Tu m’as dit que tu travaillais dans une agence de presse. Vous bossiez pour qui ?

On bossait pour quelques collectivités territoriales. Et sinon on se levait le matin et on cherchait ce qu’on pouvait vendre. On faisait tous les communiqués de presse et puis on appelait des médias nationaux en leur demandant : «  est-ce que ça vous intéresse  ?  ». Une agence de presse, c’est un pool de pigistes donc à la différence des salariés, il faut vendre nos papiers. Et puis il y avait des correspondances plus ou moins régulières avec l’AFP [1], pour des magazines spécialisés ou des chaînes du câble. De temps en temps mais très rarement on vendait un papier à France Soir ou Libération. En télévision on a réussi à vendre des trucs à M6. Après, il y avait Grenoble&moi où je faisais les pages sport, France et Monde, c’est-à-dire uniquement de la réécriture de dépêches. C’est de la presse gratuite, c’est-à-dire moins on en dit, mieux c’est. Les papiers sont calibrés de manière très courte mais je crois que j’aimais bien parce qu’on était dans l’actualité. Je suis très critique sur le monde des médias mais j’ai une passion pour l’actualité. Se lever le matin, lire les journaux, essayer de trouver des trucs, pour moi c’est trop bon. A propos de Grenoble & moi, tu vois les fausses unes, les sur-couvertures avec de la publicité ? Un truc comme ça, ça paie le journal. Un jour, la fausse une c’était une publicité trop criante pour Bouygues immobilier. Du coup une lectrice nous a envoyé un message en nous disant : «  Avant j’aimais bien Grenoble & moi, désormais ce sera Grenoble sans moi   ».

A l’AFP tu faisais quoi ?

Que le sport, ça me faisait gagner 50 euros par mois. Par exemple, je faisais l’anniversaire de Jeannie Longo, quasiment chaque année.

Tu le faisais chaque année ?

Oui ça s’appelle les frigos, tu connais ? Tu mets les papiers au frigo, ils sont déjà écrits, tu peux les ressortir.

Donc plusieurs années de suite tu as fait le même papier sur Jeannie Longo ?

Chaque année je faisais une dépêche pour dire : «  elle a 53 ans, ça fait 30 ans qu’elle roule, elle en est à son 48ème titre  », je l’appelais pour savoir s’il y a du nouveau... J’étais correspondant sport AFP, donc je faisais aussi tous les matchs de foot, et puis un peu le rugby et le hockey.

Et dans ces domaines, ça te demandait autant de recherches  et d’enquêtes que pour Jeannie Longo ?

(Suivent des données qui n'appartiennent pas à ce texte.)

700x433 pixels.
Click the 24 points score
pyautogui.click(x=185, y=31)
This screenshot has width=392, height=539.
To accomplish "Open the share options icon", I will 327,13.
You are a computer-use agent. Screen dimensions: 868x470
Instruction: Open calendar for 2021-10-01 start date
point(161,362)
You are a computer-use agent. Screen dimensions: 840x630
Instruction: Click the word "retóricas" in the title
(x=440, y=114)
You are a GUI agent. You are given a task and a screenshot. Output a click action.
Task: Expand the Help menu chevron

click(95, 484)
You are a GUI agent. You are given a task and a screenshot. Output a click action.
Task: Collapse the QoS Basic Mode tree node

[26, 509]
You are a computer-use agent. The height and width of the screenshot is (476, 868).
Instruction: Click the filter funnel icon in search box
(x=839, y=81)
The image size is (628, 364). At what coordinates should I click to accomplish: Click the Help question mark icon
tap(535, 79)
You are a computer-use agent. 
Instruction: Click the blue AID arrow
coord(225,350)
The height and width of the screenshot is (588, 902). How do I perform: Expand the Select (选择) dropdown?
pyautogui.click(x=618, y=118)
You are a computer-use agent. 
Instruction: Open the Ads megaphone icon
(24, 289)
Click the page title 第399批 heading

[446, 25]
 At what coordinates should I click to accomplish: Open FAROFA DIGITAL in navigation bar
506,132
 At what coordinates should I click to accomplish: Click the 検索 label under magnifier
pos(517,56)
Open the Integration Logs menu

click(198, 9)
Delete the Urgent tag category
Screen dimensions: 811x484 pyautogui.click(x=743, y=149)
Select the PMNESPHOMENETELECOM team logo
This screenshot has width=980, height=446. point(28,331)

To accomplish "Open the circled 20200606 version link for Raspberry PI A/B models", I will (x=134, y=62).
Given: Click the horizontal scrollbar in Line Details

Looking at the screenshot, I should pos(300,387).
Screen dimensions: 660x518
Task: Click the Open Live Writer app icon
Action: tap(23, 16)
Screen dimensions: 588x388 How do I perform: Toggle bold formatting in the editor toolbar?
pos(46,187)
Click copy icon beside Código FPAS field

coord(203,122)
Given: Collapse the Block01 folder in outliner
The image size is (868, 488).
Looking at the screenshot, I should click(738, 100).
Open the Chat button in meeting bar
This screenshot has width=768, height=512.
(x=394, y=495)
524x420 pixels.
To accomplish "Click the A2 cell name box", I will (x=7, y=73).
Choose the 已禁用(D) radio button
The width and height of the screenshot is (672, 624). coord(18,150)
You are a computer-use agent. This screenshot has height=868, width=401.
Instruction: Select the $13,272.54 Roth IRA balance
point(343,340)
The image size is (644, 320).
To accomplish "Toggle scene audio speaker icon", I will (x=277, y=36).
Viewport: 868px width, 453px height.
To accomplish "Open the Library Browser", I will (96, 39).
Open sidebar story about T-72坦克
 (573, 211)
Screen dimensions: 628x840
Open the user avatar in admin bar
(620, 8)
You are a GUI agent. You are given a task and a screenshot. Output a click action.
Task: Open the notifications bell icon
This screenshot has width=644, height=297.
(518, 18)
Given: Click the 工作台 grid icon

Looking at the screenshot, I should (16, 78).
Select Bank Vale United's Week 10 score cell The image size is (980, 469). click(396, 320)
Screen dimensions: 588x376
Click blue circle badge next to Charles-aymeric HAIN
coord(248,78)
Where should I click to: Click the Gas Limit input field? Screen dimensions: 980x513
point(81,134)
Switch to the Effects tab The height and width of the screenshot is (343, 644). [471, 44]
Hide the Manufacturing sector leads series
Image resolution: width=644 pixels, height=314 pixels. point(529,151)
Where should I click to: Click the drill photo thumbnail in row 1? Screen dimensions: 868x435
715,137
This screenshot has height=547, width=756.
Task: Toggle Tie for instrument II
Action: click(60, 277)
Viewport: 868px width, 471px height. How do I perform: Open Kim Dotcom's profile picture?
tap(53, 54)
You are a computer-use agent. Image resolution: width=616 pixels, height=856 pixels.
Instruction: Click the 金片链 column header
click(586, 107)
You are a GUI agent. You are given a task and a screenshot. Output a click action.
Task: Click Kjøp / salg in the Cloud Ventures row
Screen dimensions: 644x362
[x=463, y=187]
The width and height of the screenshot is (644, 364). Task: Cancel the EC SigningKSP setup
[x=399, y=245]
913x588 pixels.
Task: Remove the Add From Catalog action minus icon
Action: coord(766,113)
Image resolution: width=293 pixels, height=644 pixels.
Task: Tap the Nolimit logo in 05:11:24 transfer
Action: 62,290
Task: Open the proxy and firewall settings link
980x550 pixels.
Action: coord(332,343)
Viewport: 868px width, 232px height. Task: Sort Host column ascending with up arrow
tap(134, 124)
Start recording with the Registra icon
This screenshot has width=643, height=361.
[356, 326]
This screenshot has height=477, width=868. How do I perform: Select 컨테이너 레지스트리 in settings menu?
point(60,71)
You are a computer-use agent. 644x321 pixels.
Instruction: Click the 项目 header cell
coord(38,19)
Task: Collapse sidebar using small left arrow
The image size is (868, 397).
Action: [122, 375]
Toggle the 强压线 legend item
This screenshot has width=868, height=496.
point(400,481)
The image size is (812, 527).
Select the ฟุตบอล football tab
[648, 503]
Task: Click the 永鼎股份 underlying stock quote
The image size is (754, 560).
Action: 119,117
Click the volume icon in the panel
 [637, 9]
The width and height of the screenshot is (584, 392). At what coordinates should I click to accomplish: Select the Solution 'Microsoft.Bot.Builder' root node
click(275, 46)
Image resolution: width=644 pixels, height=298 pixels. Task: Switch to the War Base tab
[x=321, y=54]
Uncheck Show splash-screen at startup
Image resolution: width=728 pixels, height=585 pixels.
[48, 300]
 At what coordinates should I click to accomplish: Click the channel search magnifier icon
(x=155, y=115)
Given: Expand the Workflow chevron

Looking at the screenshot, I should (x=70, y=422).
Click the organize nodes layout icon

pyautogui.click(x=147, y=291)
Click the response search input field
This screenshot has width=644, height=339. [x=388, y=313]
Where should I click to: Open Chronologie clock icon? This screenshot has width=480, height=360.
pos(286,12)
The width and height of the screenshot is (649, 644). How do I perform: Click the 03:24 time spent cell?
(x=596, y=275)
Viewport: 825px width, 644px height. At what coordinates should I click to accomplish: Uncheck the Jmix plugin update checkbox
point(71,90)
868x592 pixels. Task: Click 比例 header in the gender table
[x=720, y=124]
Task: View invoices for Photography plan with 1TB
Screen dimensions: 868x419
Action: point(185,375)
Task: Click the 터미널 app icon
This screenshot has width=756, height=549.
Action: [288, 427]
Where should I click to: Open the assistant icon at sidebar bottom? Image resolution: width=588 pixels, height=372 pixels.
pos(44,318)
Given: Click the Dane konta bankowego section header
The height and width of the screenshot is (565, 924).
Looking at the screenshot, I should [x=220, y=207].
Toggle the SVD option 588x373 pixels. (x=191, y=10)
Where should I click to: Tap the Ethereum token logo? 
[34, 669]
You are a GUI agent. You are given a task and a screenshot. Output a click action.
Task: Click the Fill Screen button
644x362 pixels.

Pour le foot, à l’époque le GF38 était en Ligue 2. Donc je devais juste donner le résultat, qui a marqué les buts, le nombre de spectateurs, le temps, la pelouse. J’allais assister au match, c’était au stade Lesdiguières. À la fin du match je décrochais le téléphone, je disais « score : 2 – 1  ». Il envoyait le résultat à toutes les boîtes abonnées à l’AFP. Et après je lui disais «  but de Dja Djédjé à la 58ème : D comme David, J comme Jérome, etc  » tout le temps le même truc il ne faut pas qu’il y ait des erreurs. Après les cartons, pelouse : bonne, temps : beau, 5000 spectateurs environ. Et voilà. J’étais payé 14 euros mais ça me coupait tout mon week-end.
Alors après je bossais aussi pour des radios en complément. A force de travailler pour l’AFP et de gagner 14 euros, j’en avais marre. Je voyais les mecs de Rakio Kol Hachalom et de News FM, des passionnés bénévoles, qui commentaient l’intégrale tous seuls en direct. Quand je faisais Grenoble – Sedan ou Grenoble – Laval j’ai vu des correspondants de petites radios venir de ces villes. Eux étaient payés. Donc j’ai cherché sur Internet les petites radios des autres villes de Ligue 2, et je leur ai demandé si ça les intéressait que je leur commente le match. Ça leur évitait de payer un billet de train. J’ai commenté plusieurs matchs de Sedan pour une radio sedanaise en faisant croire que j’étais Sedanais. C’était épuisant mais j’adorais ça. La radio, le micro, j’adore.
D’ailleurs une fois c’était assez drôle. La Ligue 2 est sponsorisée par Orange, c’est son nom officiel «  Ligue 2 Orange  ». SFR a eu la Coupe de France en échange. Vu que la Ligue 2 c’est une vingtaine de matches par an, les panneaux de publicité Orange sont des panneaux en dur installés sur le stade. Ce soir là c’était un match de coupe de France, donc ils avaient scotché des sacs poubelles sur les panneaux Orange pour pas qu’on les voit et mis les panneaux SFR aux quatre coins du stade. Il y a eu une tempête de neige qui a entraîné une interruption de match. Normal. Sauf que la tempête avait fait tomber tous les panneaux SFR. Alors ils ont interrompu plus longtemps pour pouvoir remettre ces panneaux, comme si ce n’était pas possible de jouer au foot sans. Et moi pendant tout ce temps là je devais meubler à la radio en racontant des trucs sur Grenoble...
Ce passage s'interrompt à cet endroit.